*Your instructions*. Reproduce every one of the records below word for word, omitting the pictures.
----
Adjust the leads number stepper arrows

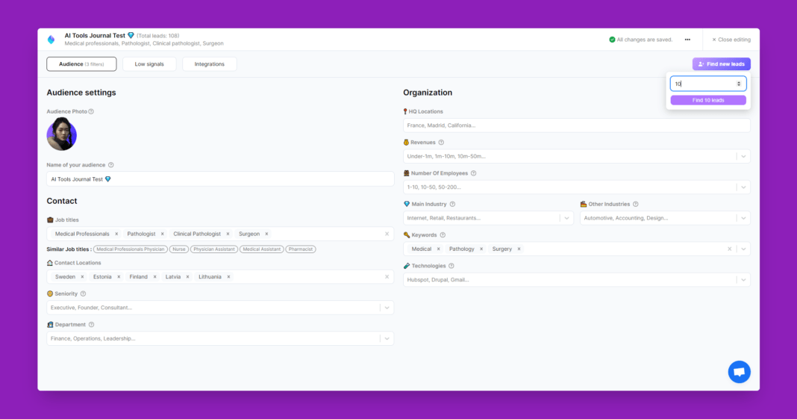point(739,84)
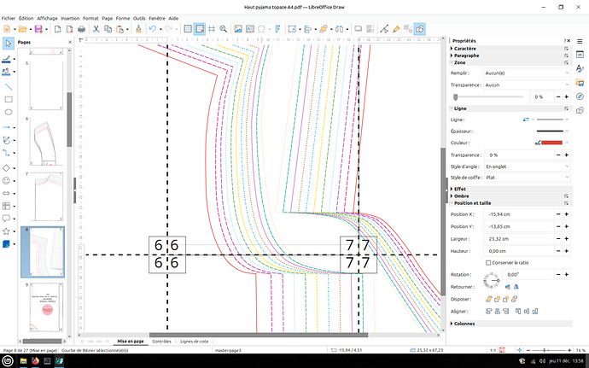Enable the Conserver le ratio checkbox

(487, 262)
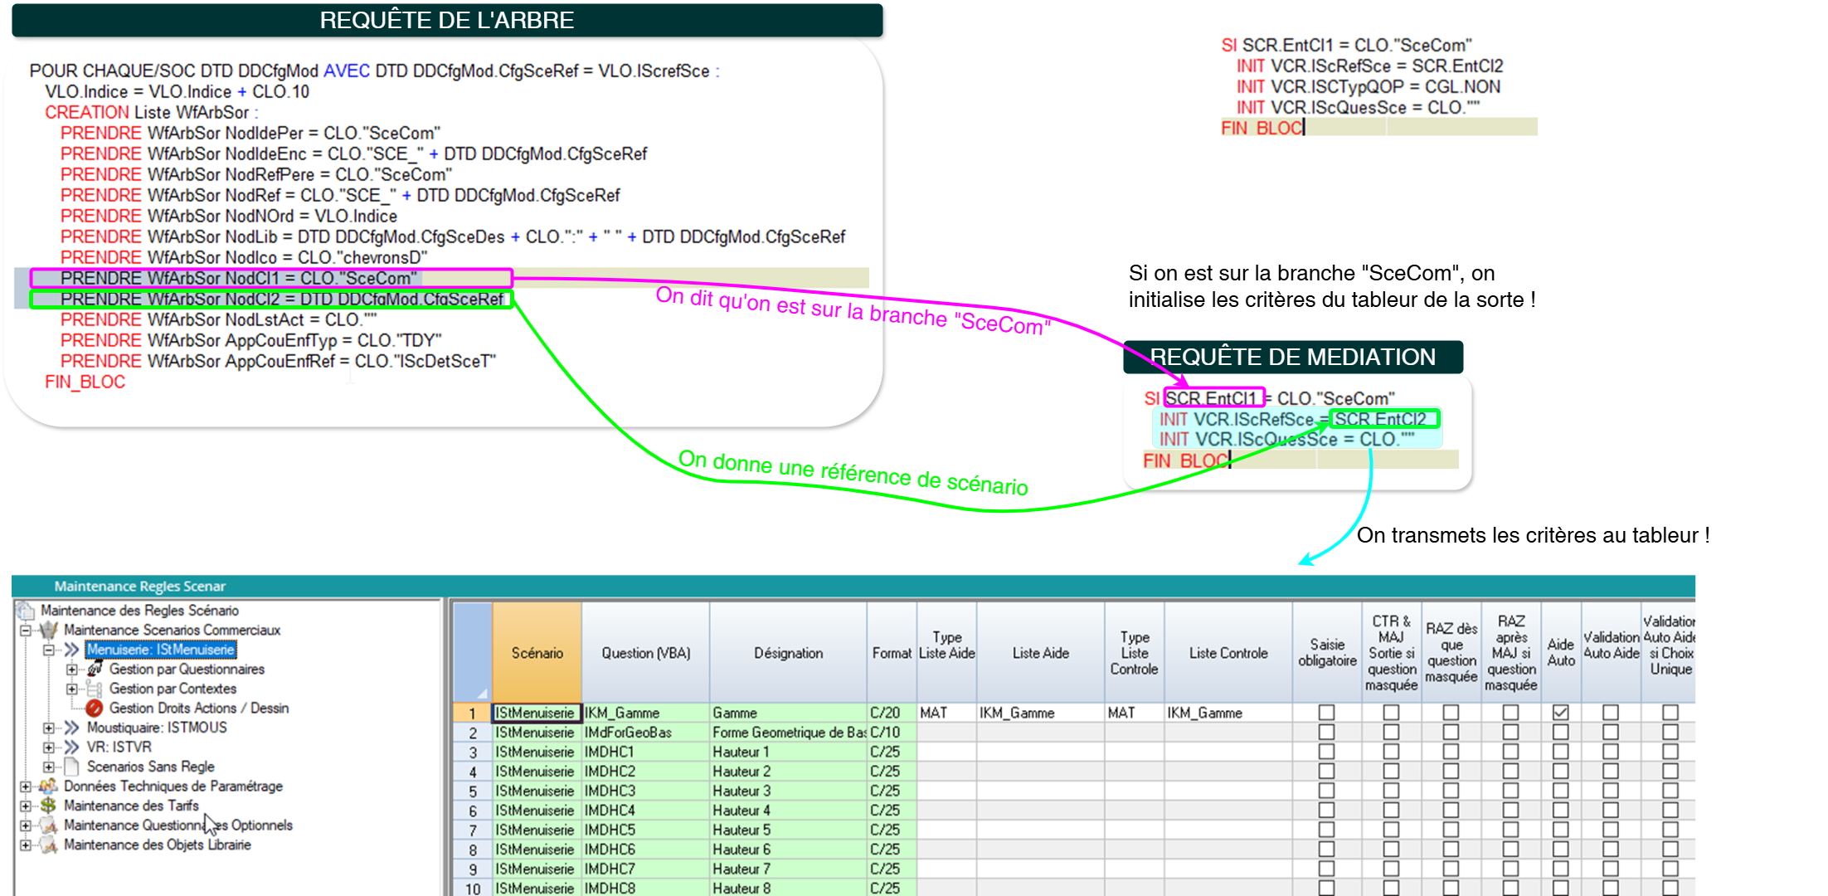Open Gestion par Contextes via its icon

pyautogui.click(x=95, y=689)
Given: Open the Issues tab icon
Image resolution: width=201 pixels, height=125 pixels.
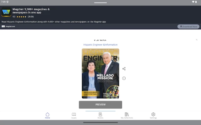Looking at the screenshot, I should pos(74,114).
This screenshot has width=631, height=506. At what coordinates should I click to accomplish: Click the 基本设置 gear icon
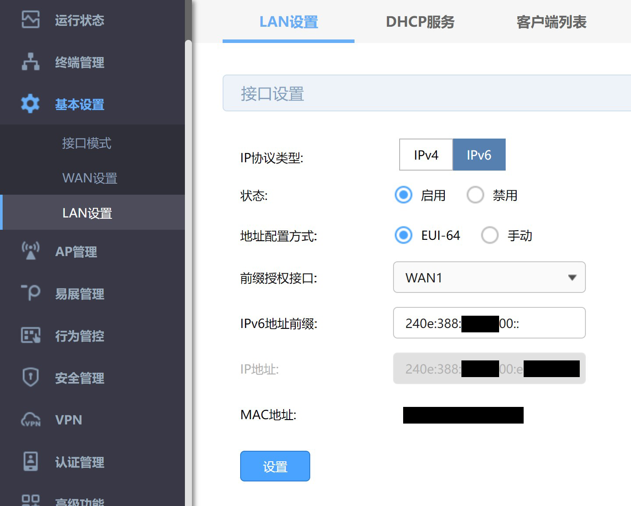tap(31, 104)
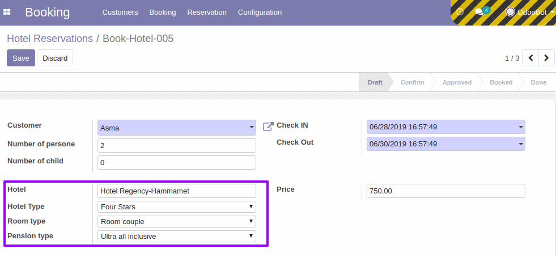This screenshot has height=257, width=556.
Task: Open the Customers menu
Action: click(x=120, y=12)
----
*Complete response*.
Adjust the leads number stepper arrows

point(739,84)
Enable the Conserver le ratio checkbox

(487, 262)
Open Gestion par Contextes via its icon

pyautogui.click(x=95, y=689)
Given: Open the Issues tab icon
Image resolution: width=201 pixels, height=125 pixels.
Looking at the screenshot, I should pos(74,114).
This screenshot has width=631, height=506. At what coordinates should I click to accomplish: Click the 基本设置 gear icon
tap(31, 104)
This screenshot has height=257, width=556.
Task: Open the Customers menu
Action: click(x=120, y=12)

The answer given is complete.